● **EXCERTO DO TEXTO**:
▼▼▼

Música: «A relação com a arte é semelhante à relação com Deus – pede demora, atenção, abre a perguntas» – padre Duarte Rosado

Jesuíta, autor dos trabalhos musicais «O grito de Isaías» e «Isaías e a Fragilidade», afirma que as surpresas na vida são «princípios de ressurreição» e que necessidades de «controlo» estreitam horizontes e geram «frustrações»

Foto: Agência ECCLESIA/MC

Lisboa, 19 fev 2025 (Ecclesia) – O padre Duarte Rosado diz que a relação que cada pessoa pode estabelecer com a arte é semelhante à relação com Deus, que pede “demora, atenção, abre a perguntas” sem apressar respostas.

“A relação que temos com a arte é análoga à relação com Deus. A arte vai nos ensinando a demora, estar com os olhos muito atentos. É uma relação que abre perguntas e não dá respostas imediatamente. Exige espaço, é algo aberto nada fechado”, dá conta à Agência ECCLESIA.

O padre jesuíta, autor dos trabalhos musicais «O grito de Isaías» e «Isaías e a fragilidade», valoriza o “espaço” que a Companhia de Jesus dá para que a vocação sacerdotal se possa expressar também através da arte.

“Não sou o único a fazê-lo: o João Sarmento é escultor, o Paulo Duarte mais na área da dança, o Nuno Branco com os diários gráficos e com o desenho. Existe de facto muita abertura e espaço para que possamos desenvolver algum lado artístico, o que eu acho importantíssimo”, valoriza.

▲▲▲

● **TRABALHO A FAZER**:
- a) No excerto do texto, qual é a área artística de João Sarmento?
- b) Indique todas as pessoas que o padre Duarte Rosado menciona no excerto do texto como também tendo trabalho artístico.
- c) Reproduza o trecho do excerto do texto que começa nas palavras "Lisboa, 19 fev" e termina depois de "à Agência ECCLESIA.".

● **EXCERTO DA FONTE**:
▼▼▼

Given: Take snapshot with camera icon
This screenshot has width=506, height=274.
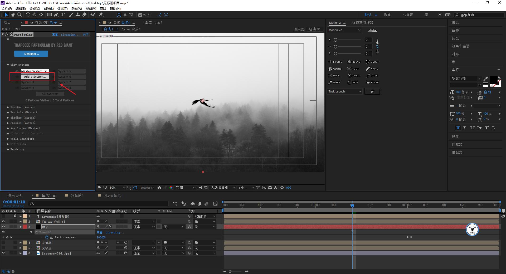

▲▲▲

● **EXERCÍCIO RESOLVIDO**:
- a) João Sarmento é escultor.

- b) João Sarmento, Paulo Duarte e Nuno Branco.

- c)
Lisboa, 19 fev 2025 (Ecclesia) – O padre Duarte Rosado diz que a relação que cada pessoa pode estabelecer com a arte é semelhante à relação com Deus, que pede “demora, atenção, abre a perguntas” sem apressar respostas.

“A relação que temos com a arte é análoga à relação com Deus. A arte vai nos ensinando a demora, estar com os olhos muito atentos. É uma relação que abre perguntas e não dá respostas imediatamente. Exige espaço, é algo aberto nada fechado”, dá conta à Agência ECCLESIA.